CHAPEL HILL, N.C.--Banks expect hybrid annuities with long-term-care riders to be the next hot product on brokerage platforms, as soon as product providers ramp up their offerings in this area, a Kehrer-Limra executive said.

The 15 banks at the firm's Annuity Product Management Roundtable here ranged from the very largest to community banks. Kehrer-Limra polled them throughout the event on what was working, what wasn't and where they saw opportunities for growth.

Fifty-seven percent of bankers said that out of a choice of seven annuity types, hybrid annuities with a long-term-care component are the most likely to take off in terms of sales.

"Banks think these combo products best meet their customers' evolving needs," said Scott Stathis, Kehrer-Limra's chief operating officer and managing director.

Providers at the meeting said they recognize the opportunity but that there is a lot of risk involved from an underwriter's perspective.

"They all said they had products in the works, but no one wants to dive in first," Stathis said.
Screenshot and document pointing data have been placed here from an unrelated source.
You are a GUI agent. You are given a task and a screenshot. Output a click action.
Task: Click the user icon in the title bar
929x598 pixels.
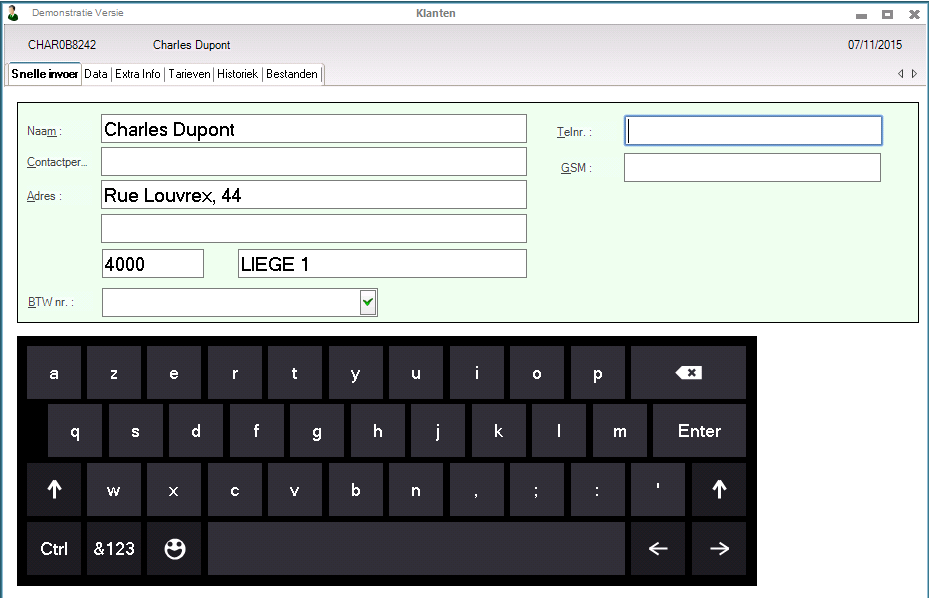13,14
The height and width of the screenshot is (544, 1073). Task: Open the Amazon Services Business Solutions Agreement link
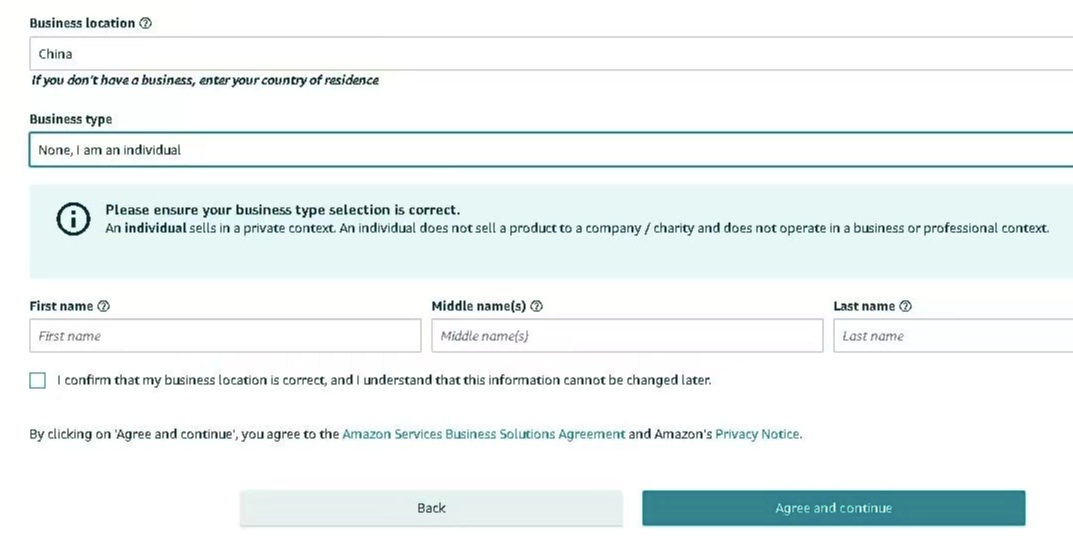[484, 435]
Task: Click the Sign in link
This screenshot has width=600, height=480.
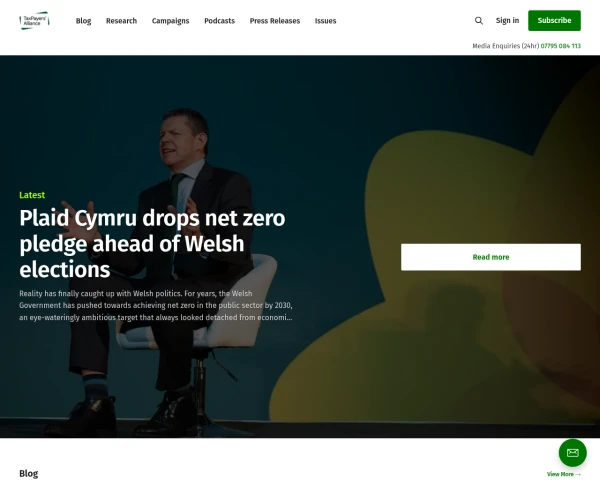Action: point(507,21)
"There have been combo products for a long time, but now tax changes have put them on the radar, so everyone's looking at them," he said. "The problem with the first ones is that more people used them than they thought."
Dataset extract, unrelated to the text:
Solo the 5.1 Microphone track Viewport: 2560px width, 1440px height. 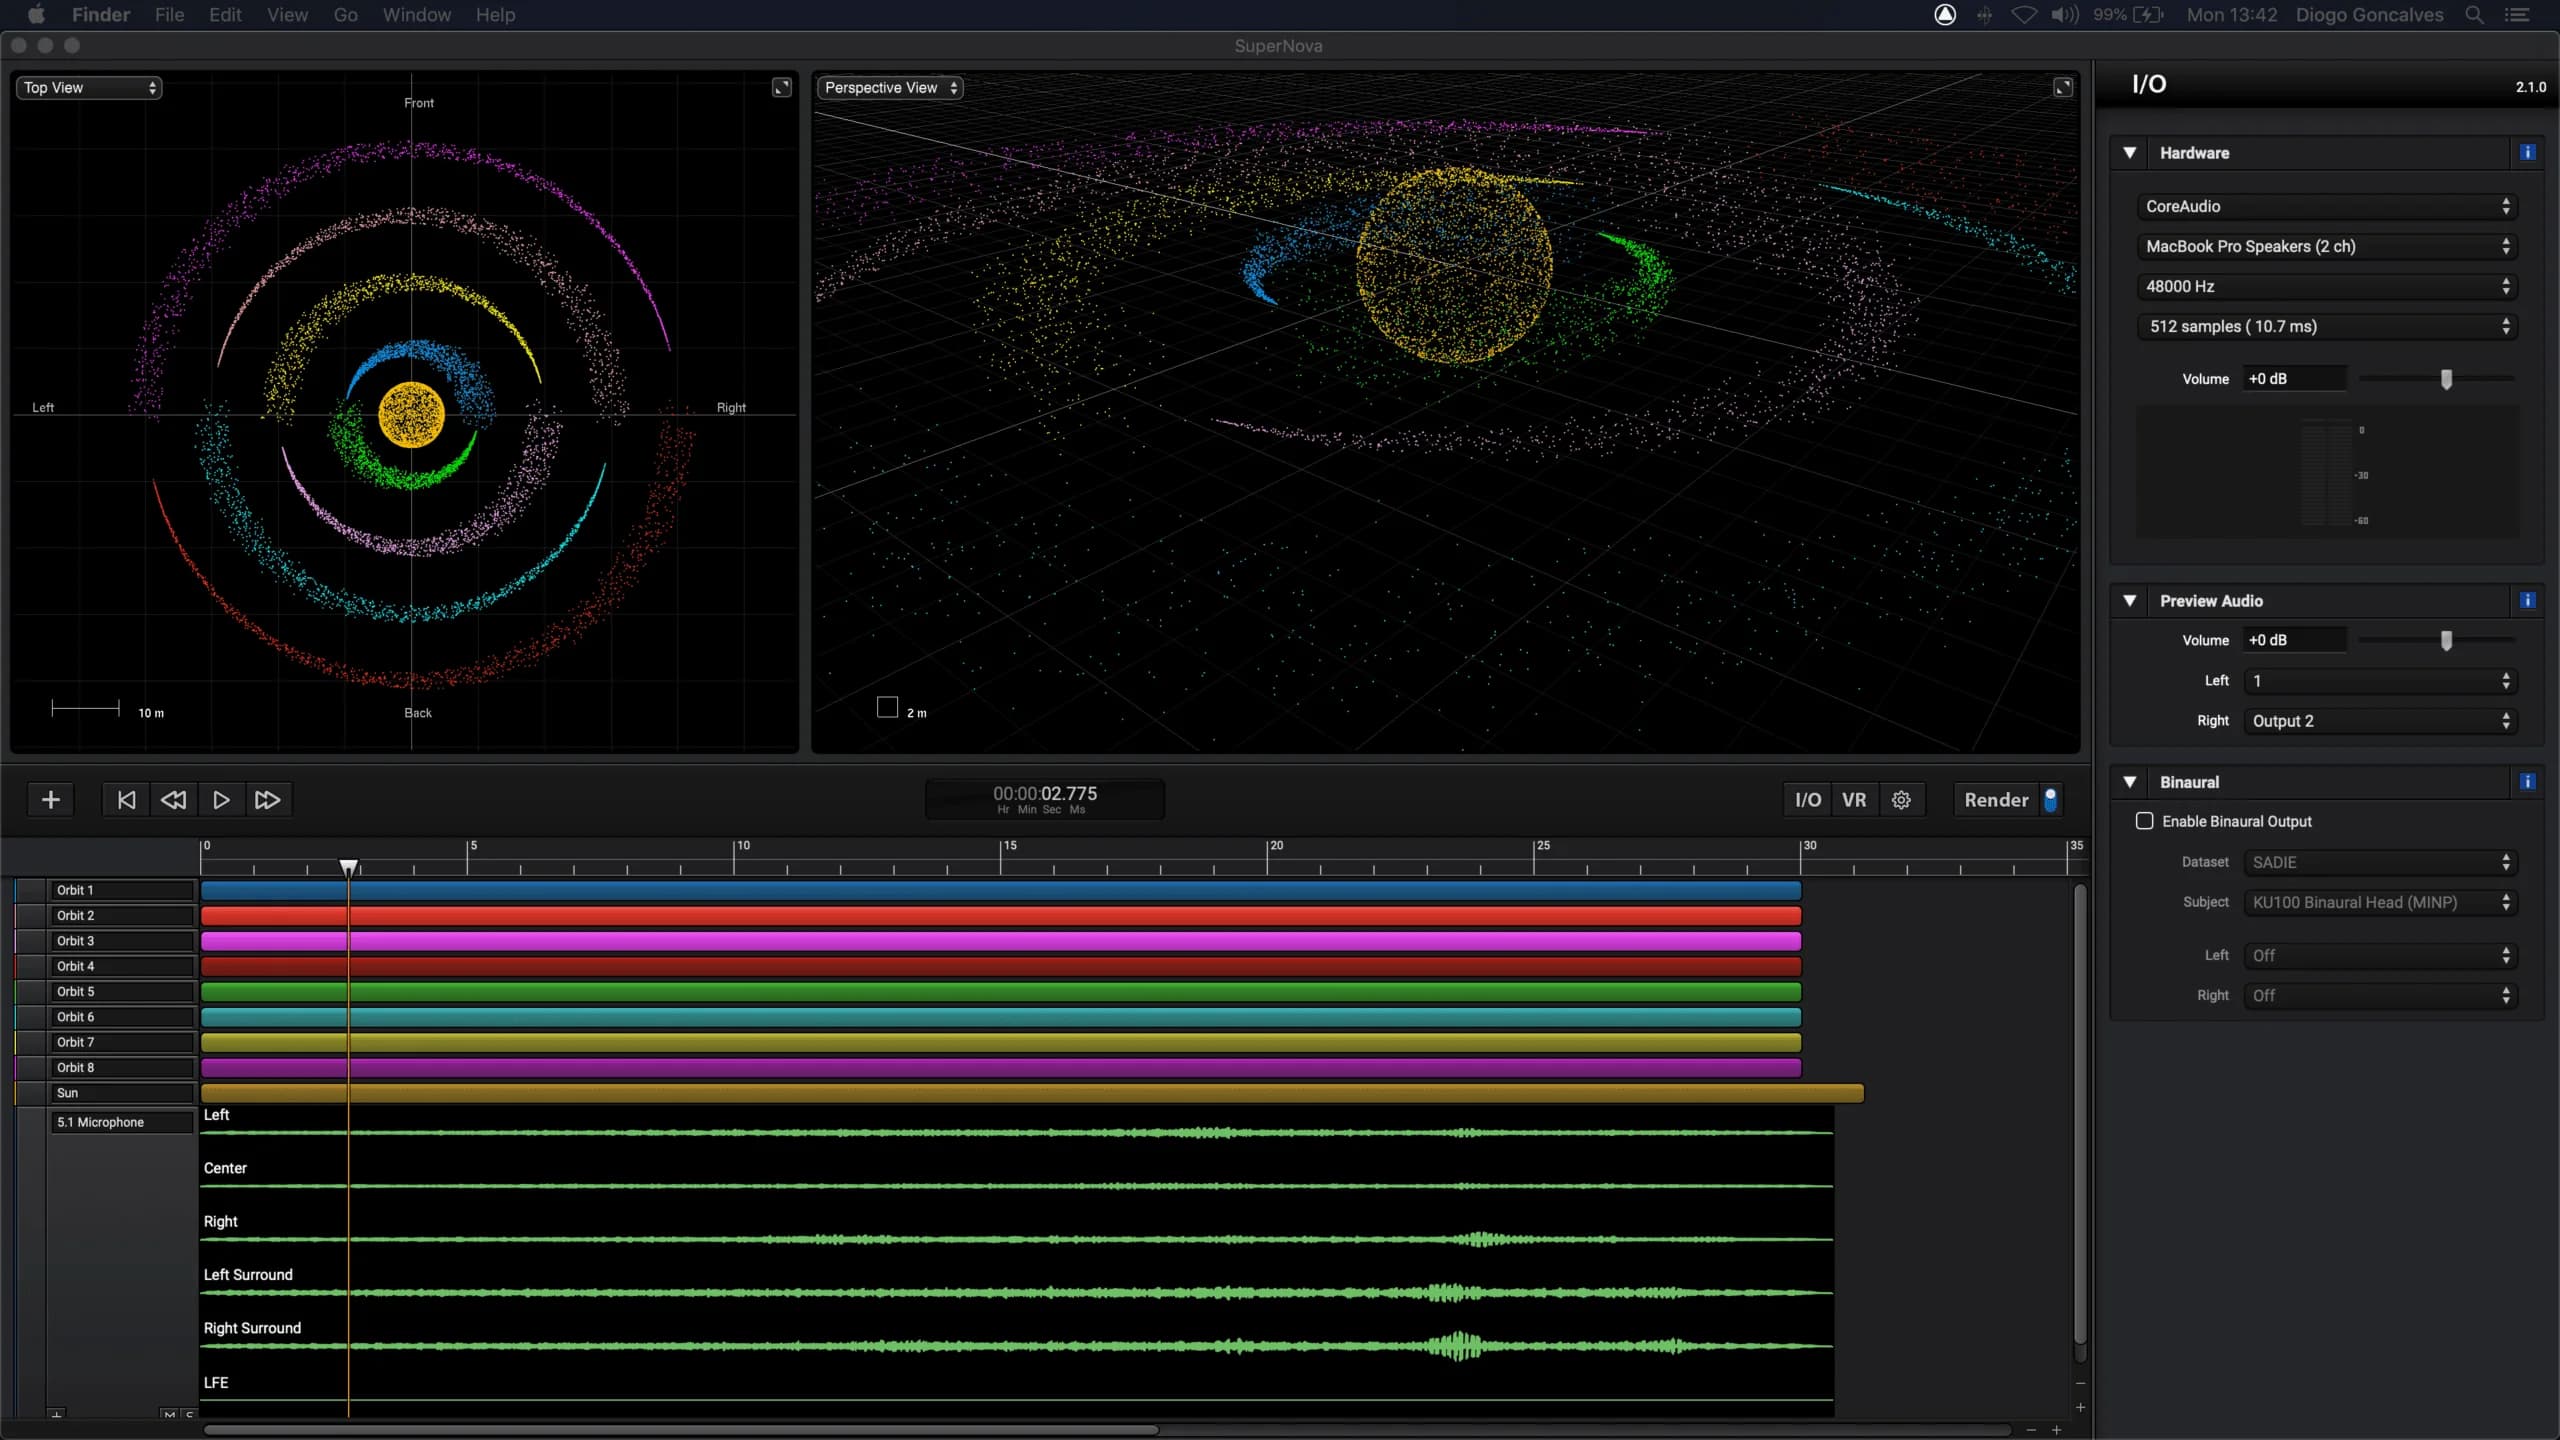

Tax changes mean that money in a hybrid product that is used to pay for long-term care isn't taxed.

Sixty-sever percent of bankers said that fixed annuities with terms of two to four years are selling the best; 22% said five- to seven-year products were most popular.

While rates are still very low, they're a little higher on these longer-term products than they are on one-year annuities, which bankers say are not selling at all.

People at the roundtable were upbeat about indexed annuities' future.

Though Stathis remarked that indexed annuities "are getting cannibalized by indexed CDs right now," 41% of bankers said indexed annuities are somewhat important and 18% said they are very important to future revenues.

"Once their guarantees get a little richer, they'll start winning the day," Stathis said.

Banks don't expect fixed annuities to do much this year: 65% of attendants said they expect sales to be flat. Variable annuities look brighter, however. Sixty-eight percent of bankers said that as long as the market keeps improving they expect sales of variable annuities to follow suit.

Bankers said they want simper variable annuities, not because they expect simplified ones to sell well — 58% of bankers said simplified annuities would play no more than a minor role in sales — but because simplified ones are a gateway to the variable annuities that reps actually sell.

"Banks want these VAs with training wheels, because advisers who don't currently sell VAs will graduate to VAs with more features," Stathis said.